==== SOURCE INFORMATION ====
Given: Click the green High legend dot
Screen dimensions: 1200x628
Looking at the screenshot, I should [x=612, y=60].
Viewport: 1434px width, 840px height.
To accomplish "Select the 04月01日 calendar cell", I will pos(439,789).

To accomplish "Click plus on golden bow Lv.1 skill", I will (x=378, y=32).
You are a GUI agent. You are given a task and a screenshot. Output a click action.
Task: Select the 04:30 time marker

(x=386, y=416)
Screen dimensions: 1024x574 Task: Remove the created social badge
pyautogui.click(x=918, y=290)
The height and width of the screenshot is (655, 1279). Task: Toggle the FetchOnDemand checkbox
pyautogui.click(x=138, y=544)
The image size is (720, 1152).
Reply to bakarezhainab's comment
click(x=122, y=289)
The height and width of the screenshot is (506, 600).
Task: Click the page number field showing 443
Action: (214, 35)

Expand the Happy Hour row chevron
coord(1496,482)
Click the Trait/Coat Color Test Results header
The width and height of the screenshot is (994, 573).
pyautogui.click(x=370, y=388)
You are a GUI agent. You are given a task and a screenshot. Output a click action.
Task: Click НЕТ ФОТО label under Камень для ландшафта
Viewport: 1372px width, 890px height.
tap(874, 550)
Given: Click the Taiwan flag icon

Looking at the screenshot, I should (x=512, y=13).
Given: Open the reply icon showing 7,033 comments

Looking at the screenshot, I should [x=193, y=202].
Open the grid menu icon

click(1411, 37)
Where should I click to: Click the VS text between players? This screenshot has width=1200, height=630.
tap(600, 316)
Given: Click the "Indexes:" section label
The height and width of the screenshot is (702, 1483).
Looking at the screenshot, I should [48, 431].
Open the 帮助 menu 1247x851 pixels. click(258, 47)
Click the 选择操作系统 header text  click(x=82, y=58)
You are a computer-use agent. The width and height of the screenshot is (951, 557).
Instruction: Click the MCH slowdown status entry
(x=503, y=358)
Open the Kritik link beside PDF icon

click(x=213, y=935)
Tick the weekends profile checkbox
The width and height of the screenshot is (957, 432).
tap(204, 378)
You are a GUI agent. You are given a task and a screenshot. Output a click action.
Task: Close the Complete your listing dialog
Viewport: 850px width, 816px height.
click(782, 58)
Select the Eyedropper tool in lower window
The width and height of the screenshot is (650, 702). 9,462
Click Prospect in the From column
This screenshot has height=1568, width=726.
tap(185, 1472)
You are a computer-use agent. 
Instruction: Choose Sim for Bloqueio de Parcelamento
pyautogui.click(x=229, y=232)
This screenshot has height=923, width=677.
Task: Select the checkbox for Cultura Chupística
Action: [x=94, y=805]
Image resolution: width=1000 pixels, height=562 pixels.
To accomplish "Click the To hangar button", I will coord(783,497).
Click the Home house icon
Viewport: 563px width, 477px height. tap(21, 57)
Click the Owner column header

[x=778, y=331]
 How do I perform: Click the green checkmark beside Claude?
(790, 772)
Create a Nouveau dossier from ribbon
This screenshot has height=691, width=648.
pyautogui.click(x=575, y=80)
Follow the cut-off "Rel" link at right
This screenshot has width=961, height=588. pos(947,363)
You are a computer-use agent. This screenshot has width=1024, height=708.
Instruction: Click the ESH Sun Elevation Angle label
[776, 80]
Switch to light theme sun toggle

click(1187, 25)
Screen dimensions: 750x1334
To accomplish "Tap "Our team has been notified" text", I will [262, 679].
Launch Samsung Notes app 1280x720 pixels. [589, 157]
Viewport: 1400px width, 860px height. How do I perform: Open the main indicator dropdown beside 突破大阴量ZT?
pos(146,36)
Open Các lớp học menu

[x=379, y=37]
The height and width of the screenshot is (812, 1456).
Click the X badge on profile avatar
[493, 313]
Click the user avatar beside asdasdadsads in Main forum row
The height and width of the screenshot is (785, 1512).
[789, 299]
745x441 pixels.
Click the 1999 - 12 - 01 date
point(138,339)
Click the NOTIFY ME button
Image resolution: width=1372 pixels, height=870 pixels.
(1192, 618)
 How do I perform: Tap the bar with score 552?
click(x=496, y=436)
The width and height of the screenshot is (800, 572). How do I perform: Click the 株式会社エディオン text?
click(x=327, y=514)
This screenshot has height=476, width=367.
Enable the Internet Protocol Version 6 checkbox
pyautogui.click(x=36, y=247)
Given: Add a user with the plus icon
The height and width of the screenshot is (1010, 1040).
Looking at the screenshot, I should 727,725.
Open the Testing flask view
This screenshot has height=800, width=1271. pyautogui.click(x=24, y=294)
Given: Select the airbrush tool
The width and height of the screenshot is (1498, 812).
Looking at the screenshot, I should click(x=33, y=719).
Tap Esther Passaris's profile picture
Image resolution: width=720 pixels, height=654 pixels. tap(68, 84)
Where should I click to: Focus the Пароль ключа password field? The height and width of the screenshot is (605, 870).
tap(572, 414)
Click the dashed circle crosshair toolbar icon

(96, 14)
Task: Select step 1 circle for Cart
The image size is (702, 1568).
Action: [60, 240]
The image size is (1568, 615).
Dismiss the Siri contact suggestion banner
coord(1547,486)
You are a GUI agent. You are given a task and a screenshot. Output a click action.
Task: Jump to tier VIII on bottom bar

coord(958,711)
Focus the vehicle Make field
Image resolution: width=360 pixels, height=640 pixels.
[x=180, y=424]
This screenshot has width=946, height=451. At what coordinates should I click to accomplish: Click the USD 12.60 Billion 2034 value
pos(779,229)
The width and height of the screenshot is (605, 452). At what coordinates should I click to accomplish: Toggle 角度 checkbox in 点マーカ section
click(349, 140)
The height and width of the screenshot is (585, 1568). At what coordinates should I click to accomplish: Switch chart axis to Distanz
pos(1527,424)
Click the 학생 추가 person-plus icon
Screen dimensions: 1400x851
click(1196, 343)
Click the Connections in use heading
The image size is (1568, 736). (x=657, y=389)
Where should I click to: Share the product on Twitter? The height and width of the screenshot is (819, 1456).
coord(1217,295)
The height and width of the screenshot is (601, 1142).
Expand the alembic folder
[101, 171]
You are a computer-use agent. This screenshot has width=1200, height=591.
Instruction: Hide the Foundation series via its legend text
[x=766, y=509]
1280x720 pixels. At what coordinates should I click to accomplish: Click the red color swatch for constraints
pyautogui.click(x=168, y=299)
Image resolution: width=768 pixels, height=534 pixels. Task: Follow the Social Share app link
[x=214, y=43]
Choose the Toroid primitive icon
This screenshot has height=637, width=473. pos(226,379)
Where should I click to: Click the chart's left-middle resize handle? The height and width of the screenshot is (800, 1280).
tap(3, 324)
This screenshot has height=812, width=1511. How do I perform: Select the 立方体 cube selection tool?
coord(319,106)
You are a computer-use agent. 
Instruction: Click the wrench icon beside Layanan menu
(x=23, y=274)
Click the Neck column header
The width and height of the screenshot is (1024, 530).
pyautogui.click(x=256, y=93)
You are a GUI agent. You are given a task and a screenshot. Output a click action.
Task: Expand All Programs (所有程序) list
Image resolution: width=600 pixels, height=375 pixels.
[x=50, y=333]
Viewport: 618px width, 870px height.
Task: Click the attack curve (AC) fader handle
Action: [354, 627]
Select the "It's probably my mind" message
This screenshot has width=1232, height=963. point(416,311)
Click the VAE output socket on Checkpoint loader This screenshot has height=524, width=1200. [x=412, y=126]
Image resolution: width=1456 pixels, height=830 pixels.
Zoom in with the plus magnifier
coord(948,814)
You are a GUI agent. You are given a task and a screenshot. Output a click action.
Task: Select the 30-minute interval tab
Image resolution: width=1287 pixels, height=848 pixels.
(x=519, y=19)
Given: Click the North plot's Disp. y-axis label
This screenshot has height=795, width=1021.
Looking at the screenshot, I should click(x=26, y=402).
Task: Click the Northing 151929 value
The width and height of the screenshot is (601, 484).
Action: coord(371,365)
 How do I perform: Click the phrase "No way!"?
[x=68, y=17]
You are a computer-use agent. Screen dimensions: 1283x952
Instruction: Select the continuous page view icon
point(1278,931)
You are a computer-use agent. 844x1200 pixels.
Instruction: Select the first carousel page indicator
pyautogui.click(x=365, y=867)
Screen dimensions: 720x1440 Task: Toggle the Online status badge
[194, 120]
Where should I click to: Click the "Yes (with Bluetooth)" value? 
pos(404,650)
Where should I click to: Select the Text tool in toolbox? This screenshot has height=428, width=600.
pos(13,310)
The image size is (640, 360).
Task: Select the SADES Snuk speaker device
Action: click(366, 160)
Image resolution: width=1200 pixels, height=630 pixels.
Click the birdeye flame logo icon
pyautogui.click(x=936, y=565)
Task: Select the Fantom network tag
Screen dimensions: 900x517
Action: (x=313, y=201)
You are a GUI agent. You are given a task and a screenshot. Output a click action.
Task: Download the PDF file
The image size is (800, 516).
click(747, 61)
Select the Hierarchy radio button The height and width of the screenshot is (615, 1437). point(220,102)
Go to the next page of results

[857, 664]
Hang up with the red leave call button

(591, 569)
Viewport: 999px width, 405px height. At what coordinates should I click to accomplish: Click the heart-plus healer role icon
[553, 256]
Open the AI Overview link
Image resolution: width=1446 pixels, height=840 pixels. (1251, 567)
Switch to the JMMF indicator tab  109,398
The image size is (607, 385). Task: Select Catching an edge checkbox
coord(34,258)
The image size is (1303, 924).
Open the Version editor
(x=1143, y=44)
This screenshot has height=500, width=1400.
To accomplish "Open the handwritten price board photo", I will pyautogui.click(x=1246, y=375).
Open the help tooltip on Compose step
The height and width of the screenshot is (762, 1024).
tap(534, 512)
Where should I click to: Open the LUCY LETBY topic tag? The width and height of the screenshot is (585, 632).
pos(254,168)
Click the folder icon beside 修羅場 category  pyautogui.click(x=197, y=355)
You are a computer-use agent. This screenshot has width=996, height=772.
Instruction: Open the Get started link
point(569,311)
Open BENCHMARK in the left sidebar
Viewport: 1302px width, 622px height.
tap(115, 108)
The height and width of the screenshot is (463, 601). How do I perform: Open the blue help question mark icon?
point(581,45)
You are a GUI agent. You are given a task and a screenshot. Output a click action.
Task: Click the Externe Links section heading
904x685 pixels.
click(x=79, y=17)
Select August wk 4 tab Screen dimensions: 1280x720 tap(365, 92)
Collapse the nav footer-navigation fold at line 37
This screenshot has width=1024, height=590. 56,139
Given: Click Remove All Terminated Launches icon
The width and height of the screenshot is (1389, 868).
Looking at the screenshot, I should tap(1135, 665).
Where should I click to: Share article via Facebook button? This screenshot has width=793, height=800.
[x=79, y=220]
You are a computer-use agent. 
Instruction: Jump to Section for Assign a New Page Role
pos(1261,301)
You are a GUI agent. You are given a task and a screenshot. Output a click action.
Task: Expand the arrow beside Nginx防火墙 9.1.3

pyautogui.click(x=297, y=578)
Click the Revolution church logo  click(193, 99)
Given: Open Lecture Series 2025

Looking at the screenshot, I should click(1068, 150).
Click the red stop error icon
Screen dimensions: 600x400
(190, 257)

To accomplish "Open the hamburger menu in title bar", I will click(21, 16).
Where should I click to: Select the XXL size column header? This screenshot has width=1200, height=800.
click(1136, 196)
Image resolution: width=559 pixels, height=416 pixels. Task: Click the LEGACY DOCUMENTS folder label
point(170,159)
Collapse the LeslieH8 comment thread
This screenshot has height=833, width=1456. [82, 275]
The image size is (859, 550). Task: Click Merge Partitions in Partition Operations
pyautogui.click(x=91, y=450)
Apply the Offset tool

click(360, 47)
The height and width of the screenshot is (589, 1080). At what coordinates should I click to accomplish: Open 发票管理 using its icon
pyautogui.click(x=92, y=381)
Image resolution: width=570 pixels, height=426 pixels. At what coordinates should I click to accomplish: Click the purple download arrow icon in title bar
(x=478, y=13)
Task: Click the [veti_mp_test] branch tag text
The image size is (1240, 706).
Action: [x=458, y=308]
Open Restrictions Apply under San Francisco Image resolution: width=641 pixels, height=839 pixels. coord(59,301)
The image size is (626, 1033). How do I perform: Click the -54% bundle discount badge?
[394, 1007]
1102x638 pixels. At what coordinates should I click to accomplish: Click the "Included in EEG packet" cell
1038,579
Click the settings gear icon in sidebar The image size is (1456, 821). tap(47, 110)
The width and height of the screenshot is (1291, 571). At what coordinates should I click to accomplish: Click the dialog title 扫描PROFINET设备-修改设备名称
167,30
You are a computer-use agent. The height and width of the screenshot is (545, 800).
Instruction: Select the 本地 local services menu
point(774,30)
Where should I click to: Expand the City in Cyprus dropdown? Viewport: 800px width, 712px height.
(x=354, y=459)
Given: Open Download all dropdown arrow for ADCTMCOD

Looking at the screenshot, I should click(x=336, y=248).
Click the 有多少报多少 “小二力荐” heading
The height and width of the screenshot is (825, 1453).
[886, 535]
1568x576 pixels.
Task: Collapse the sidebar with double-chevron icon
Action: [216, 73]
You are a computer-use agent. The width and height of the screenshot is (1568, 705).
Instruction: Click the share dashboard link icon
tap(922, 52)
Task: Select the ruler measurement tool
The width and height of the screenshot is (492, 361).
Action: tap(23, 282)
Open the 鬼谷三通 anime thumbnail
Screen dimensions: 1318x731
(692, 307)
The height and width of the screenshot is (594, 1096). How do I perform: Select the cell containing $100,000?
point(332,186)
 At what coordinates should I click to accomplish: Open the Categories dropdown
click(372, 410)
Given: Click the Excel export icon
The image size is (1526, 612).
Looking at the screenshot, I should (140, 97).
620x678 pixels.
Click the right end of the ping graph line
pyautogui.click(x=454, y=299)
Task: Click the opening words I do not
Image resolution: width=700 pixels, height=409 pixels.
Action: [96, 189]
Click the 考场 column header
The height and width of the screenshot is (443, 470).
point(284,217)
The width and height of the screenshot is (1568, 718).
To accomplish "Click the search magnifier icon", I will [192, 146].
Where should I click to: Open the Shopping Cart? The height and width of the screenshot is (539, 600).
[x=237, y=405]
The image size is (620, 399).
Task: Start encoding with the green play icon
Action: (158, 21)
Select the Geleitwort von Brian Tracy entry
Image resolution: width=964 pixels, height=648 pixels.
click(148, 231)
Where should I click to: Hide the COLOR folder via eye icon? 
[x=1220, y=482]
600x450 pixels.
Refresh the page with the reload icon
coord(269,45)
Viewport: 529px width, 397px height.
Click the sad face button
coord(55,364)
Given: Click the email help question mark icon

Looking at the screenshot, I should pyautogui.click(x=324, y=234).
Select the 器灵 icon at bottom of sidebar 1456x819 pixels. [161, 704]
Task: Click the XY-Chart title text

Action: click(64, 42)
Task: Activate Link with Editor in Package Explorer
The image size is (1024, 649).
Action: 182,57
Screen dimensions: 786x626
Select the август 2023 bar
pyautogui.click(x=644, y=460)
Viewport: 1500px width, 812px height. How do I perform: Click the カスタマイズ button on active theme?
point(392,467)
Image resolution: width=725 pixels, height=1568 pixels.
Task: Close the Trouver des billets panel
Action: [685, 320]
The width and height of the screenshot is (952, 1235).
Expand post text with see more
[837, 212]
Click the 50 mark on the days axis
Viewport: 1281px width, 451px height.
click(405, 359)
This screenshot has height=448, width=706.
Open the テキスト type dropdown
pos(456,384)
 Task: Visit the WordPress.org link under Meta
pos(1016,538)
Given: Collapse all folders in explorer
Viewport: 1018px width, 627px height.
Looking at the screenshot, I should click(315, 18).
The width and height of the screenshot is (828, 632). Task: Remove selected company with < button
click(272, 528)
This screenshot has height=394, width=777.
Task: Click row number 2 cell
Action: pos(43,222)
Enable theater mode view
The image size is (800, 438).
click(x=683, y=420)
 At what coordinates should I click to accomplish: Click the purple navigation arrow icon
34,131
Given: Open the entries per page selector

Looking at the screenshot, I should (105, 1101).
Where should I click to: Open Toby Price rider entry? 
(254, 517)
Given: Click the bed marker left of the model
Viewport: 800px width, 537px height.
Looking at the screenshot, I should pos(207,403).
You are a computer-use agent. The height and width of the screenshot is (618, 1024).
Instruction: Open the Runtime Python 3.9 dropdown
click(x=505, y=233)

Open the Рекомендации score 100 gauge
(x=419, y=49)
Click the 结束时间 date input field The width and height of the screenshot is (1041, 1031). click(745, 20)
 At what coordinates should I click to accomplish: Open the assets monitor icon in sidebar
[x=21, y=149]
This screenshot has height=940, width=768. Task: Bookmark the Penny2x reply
====
**WHAT IS NEEDED:** For this exercise, please output exactly the lines above starting at the line with "Instruction: Jump to" and ending at the line with "Open Restrictions Apply", ends included.

**RESULT OF THIS EXERCISE:**
Instruction: Jump to Section for Assign a New Page Role
pos(1261,301)
You are a GUI agent. You are given a task and a screenshot. Output a click action.
Task: Expand the arrow beside Nginx防火墙 9.1.3

pyautogui.click(x=297, y=578)
Click the Revolution church logo  click(193, 99)
Given: Open Lecture Series 2025

Looking at the screenshot, I should click(1068, 150).
Click the red stop error icon
Screen dimensions: 600x400
(190, 257)

To accomplish "Open the hamburger menu in title bar", I will click(21, 16).
Where should I click to: Select the XXL size column header? This screenshot has width=1200, height=800.
click(1136, 196)
Image resolution: width=559 pixels, height=416 pixels. Task: Click the LEGACY DOCUMENTS folder label
point(170,159)
Collapse the LeslieH8 comment thread
This screenshot has height=833, width=1456. [82, 275]
The image size is (859, 550). Task: Click Merge Partitions in Partition Operations
pyautogui.click(x=91, y=450)
Apply the Offset tool

click(360, 47)
The height and width of the screenshot is (589, 1080). At what coordinates should I click to accomplish: Open 发票管理 using its icon
pyautogui.click(x=92, y=381)
Image resolution: width=570 pixels, height=426 pixels. At what coordinates should I click to accomplish: Click the purple download arrow icon in title bar
(x=478, y=13)
Task: Click the [veti_mp_test] branch tag text
The image size is (1240, 706).
Action: [x=458, y=308]
Open Restrictions Apply under San Francisco Image resolution: width=641 pixels, height=839 pixels. coord(59,301)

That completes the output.